Pen hugs her arms. “Just lie like the rest of us,” she says as the train approaches. The train’s roar nearly swallows her voice when she says, “And if you must escape, escape here in the city. There are so many places for it.”
The train door opens with a mechanical whine. No one disembarks. The shops are all closed and there’s hardly anyone out at this hour on a weeknight unless they work for the hospital or the king’s patrol. And still, the trains run, keeping vigil over those who dream of leaving the safe world within the tracks.
“I don’t need to escape,” I say.
She leans back on her elbows and looks at the stars. “That’s good,” she says, starting to smile. “See that? You are an apt liar after all.”

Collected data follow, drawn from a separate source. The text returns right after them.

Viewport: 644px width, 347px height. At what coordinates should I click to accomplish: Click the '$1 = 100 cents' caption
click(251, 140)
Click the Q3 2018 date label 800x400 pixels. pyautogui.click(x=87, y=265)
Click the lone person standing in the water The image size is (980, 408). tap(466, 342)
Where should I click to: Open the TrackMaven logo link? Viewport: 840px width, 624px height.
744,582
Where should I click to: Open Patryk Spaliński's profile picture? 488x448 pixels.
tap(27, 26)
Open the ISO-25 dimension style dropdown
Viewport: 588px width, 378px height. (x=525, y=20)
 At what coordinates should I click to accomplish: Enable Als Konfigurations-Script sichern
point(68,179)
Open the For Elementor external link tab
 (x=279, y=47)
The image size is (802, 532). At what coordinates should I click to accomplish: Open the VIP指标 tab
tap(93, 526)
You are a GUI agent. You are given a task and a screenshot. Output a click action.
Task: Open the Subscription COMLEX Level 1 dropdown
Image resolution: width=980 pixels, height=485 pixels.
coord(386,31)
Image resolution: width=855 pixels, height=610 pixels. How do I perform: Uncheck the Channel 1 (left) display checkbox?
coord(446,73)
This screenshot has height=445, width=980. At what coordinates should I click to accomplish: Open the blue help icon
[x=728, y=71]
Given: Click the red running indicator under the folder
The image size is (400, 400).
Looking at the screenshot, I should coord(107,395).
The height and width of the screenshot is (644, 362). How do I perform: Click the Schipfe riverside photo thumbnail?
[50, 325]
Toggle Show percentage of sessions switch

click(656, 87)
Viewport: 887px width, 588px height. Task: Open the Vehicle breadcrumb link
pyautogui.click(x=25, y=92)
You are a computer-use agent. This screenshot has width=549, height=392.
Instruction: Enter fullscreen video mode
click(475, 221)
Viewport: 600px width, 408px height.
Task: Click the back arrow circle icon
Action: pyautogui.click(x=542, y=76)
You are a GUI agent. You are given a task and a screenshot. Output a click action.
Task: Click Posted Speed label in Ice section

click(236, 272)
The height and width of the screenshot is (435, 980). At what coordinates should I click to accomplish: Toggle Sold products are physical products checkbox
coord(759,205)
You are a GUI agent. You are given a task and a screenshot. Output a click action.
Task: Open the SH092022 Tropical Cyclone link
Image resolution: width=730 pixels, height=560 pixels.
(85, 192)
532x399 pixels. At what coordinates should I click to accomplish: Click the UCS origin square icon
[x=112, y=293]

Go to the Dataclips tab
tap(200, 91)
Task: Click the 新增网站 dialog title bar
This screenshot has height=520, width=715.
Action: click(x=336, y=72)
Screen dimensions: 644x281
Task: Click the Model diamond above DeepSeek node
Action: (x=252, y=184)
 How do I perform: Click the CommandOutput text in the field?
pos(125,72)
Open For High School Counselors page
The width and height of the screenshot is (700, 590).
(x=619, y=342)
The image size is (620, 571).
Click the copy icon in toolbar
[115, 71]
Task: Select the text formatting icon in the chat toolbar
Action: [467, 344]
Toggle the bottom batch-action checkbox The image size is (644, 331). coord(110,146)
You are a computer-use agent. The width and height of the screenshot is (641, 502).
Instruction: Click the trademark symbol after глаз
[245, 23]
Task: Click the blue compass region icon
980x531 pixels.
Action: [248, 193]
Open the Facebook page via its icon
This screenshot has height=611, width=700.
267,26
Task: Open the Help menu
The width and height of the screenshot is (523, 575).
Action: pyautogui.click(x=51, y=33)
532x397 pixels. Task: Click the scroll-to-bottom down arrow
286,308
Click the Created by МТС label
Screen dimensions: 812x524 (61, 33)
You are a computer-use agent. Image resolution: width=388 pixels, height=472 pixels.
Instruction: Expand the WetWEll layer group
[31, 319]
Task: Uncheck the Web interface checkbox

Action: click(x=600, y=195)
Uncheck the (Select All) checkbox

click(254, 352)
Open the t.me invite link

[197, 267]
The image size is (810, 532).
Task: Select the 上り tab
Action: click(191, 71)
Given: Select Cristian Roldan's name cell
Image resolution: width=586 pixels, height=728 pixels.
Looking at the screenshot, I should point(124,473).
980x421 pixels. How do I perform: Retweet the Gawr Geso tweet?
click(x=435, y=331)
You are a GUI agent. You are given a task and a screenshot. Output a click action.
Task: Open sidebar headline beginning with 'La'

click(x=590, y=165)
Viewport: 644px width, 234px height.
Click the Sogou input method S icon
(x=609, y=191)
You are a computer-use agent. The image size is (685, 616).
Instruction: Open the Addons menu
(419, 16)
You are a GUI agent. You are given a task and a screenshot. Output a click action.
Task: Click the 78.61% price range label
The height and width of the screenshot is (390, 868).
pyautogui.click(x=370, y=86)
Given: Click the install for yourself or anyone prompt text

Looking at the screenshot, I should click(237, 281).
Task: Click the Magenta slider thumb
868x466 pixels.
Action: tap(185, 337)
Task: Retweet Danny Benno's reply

The train pulls away from us.
I frown and put my hand over hers. “Please don’t be angry,” I say. I don’t understand her when she gets like this, and it frightens me.
She shakes her head. “I’m not. Really.”
“Were you waiting for me?” I say.
“You aren’t the only one who can sneak off into the night to meet mysterious men,” she says, raising her chin. “It just so happens that I am having a starlit picnic tonight.”
The clock tower strikes its first chime of the tenth hour, and I see a figure in the distance. The figure removes its bowler hat and spins it on its finger. I recognize the sharp click of those shoes on the cobblestones. Thomas moves into the light of a street lantern. This shocks me more than a mysterious man would have.
“Hello,” he says, nodding to the both of us. “I didn’t realize I’d be graced with both of your companies tonight.”